(PAGE EXTRACT begins)

I use it all the time! All of our music is stored on our PC in the form of mp3's. I don't have an audio cable from the PC to my home theater system, but my HR24 is connected to my home theater system. Therefore, media share is the perfect solution for me to listen to music without digging out our CD's. It has never been a perfect system. Browsing through folders is EXTREMELY slow. And for the last couple months media share hasn't worked at all. I see value in it for me.


----------



## peds48 (Jan 11, 2008)

jbaron76 said:


> I use it all the time! All of our music is stored on our PC in the form of mp3's. I don't have an audio cable from the PC to my home theater system, but my HR24 is connected to my home theater system. Therefore, media share is the perfect solution for me to listen to music without digging out our CD's. It has never been a perfect system. Browsing through folders is EXTREMELY slow. And for the last couple months media share hasn't worked at all. I see value in it for me.


Perhaps is time to look at other alternatives, there are many out there&#8230;


----------



## bnwrx (Dec 29, 2007)

Here's the odd thing about Mediashare for me. I have an HR44 and an HR21 in the same cabinet in my living room. The HR44 finds the music media just like the HR21 but the playback of the music is in "slow motion" if you will. Its like its playing at 33 1/3 on an record player when it should be at 45, if you can understand that! With the HR21, the playback is perfect be it an album or a playlist. Can't figure this out.


----------



## damondlt (Feb 27, 2006)

Never used it, never want to, so put it to bed and spend the time and effort on something that everyone and their mother doesn't already offer on their TV's Blue rays and PS3s


----------



## wilbur_the_goose (Aug 16, 2006)

Kill it.
There are much better options available now. Media Share reminds me of Microsoft Vista - very "10 years ago".


----------



## bnwrx (Dec 29, 2007)

wilbur_the_goose said:


> Kill it.
> There are much better options available now. Media Share reminds me of Microsoft Vista - very "10 years ago".

(PAGE EXTRACT ends)

* WHAT THIS EXERCISE ASKS
1. In the Media Share thread, which receiver plays music back in "slow motion"?
2. Copy the Media Share thread between "Here's the odd" and "figure this out.", inclusive, switching "HR21" to "HR20" wherever it occurs.
3. Condense the Media Share thread paragraph beginning "Here's the odd thing about Mediashare" into a short bulleted list of its main facts.

(SOURCE DATA begins)

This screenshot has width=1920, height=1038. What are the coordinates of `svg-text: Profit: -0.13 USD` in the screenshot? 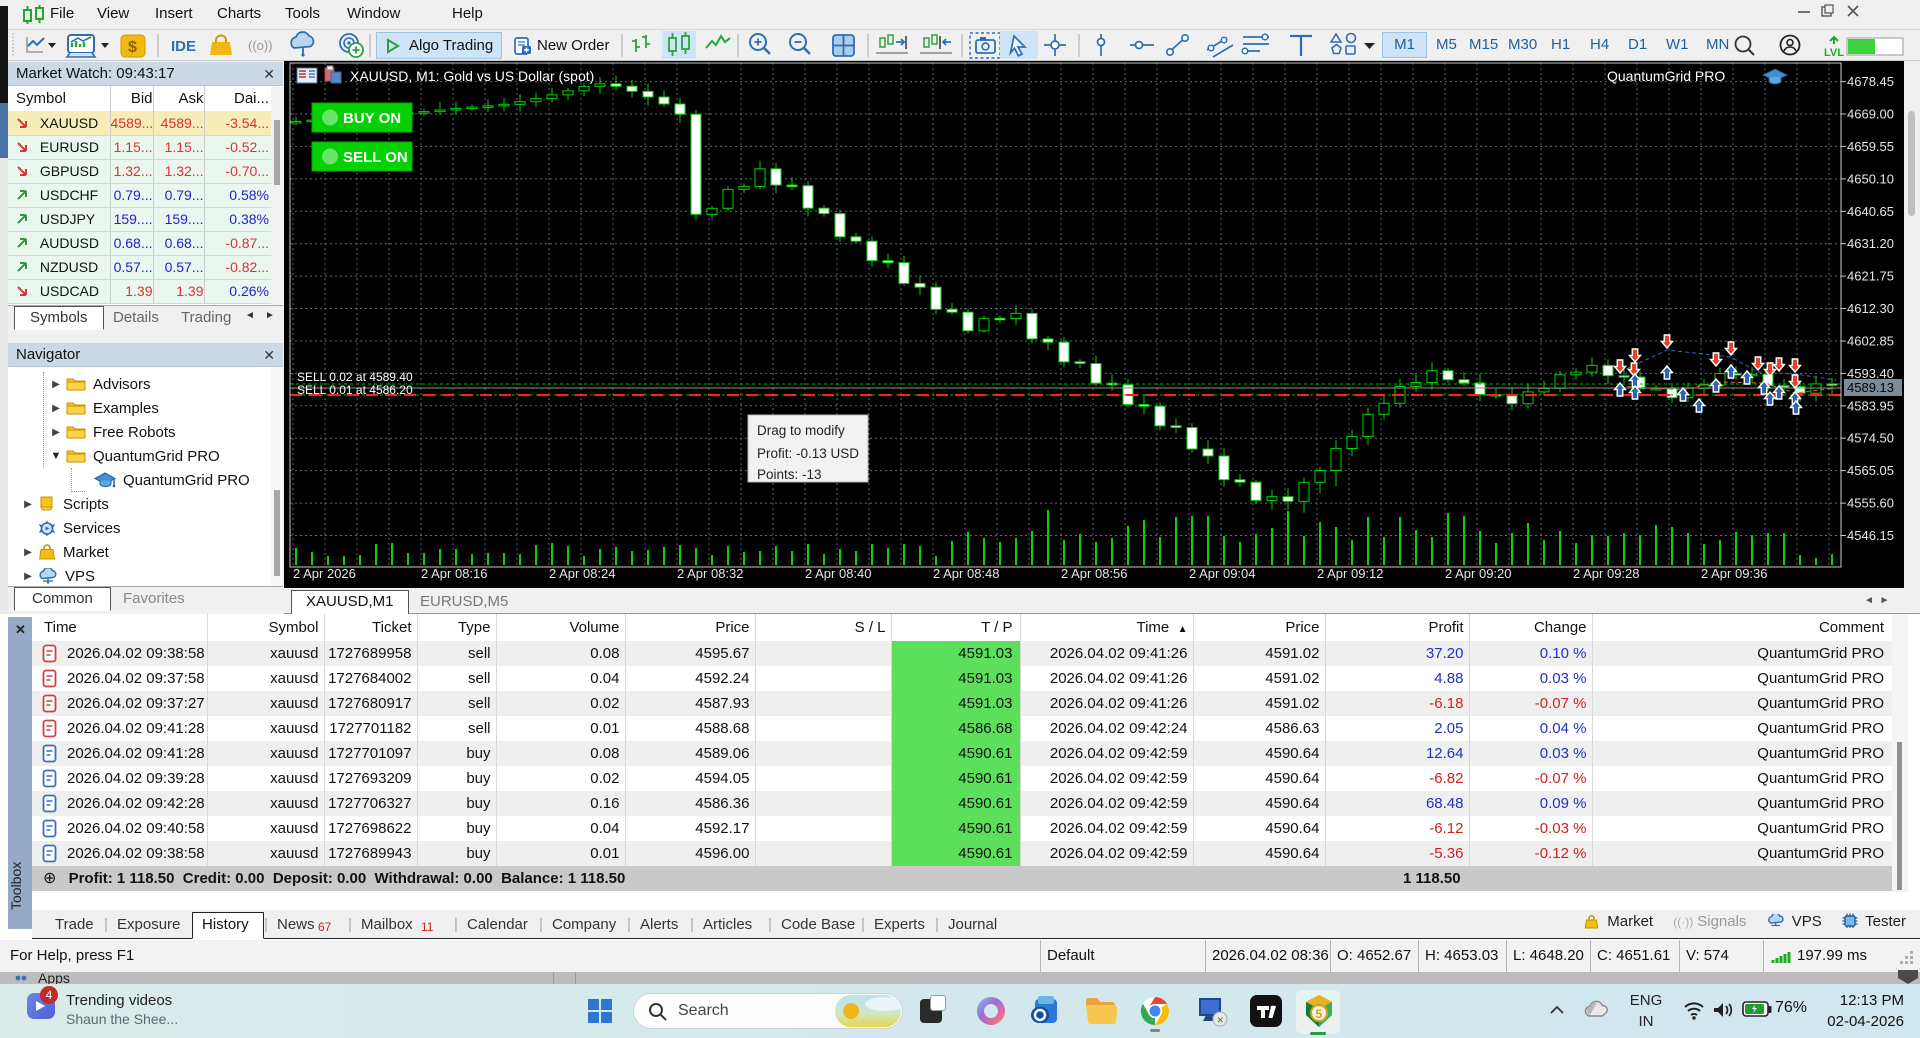 It's located at (808, 454).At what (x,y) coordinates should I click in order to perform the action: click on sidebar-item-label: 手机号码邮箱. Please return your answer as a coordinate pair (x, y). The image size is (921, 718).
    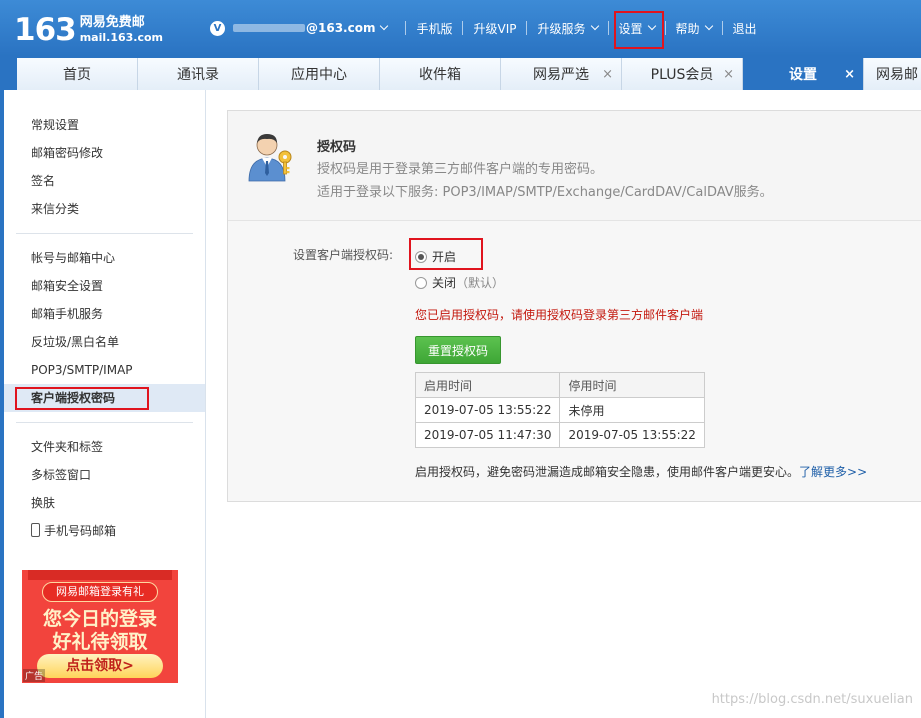
    Looking at the image, I should click on (80, 531).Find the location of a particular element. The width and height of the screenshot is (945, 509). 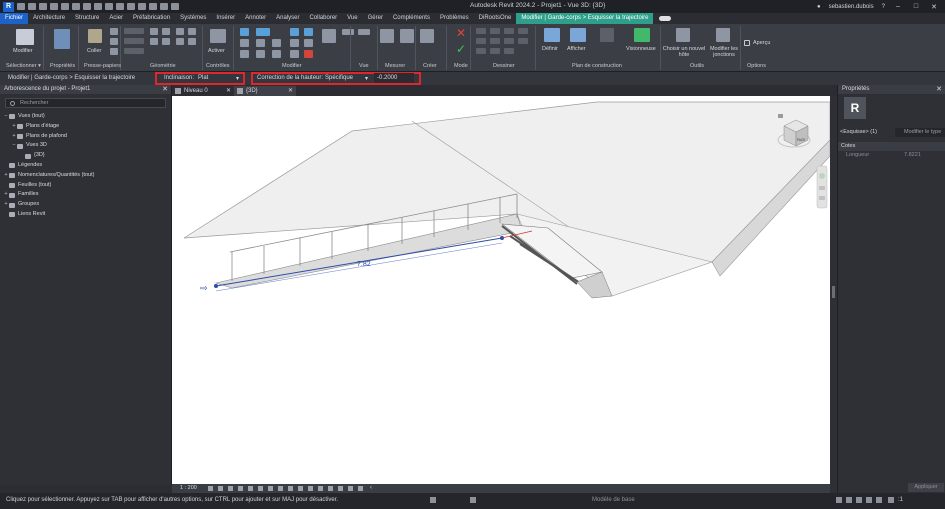

geometry-tool-5-icon is located at coordinates (180, 32).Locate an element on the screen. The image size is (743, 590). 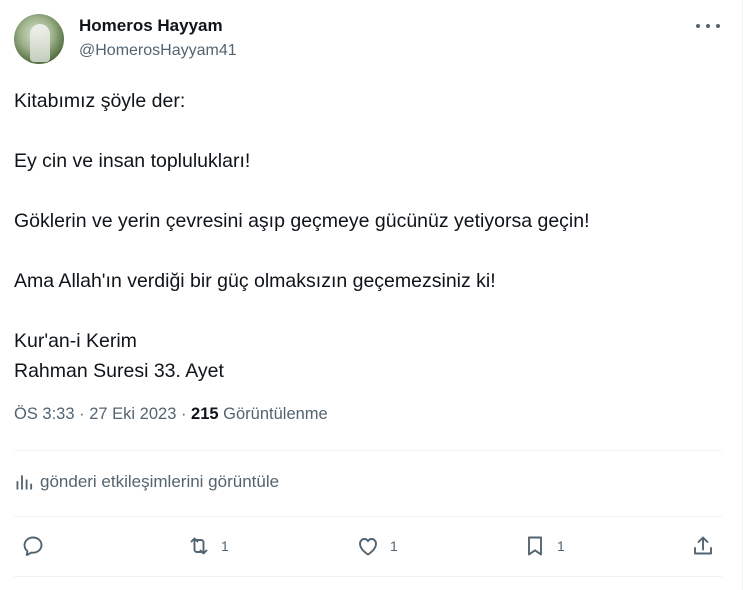
reply-icon is located at coordinates (33, 546).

(SOURCE DATA ends)

* EXERCISE SOLUTIONS
1. The HR44.

2.
Here's the odd thing about Mediashare for me. I have an HR44 and an HR20 in the same cabinet in my living room. The HR44 finds the music media just like the HR20 but the playback of the music is in "slow motion" if you will. Its like its playing at 33 1/3 on an record player when it should be at 45, if you can understand that! With the HR20, the playback is perfect be it an album or a playlist. Can't figure this out.

3.
- The poster has an HR44 and an HR21 in the same living-room cabinet.
- Both receivers find the music media.
- On the HR44, playback sounds slowed down, like a record playing at 33 1/3 instead of 45.
- On the HR21, playback is perfect for both albums and playlists.
- The poster can't figure this out.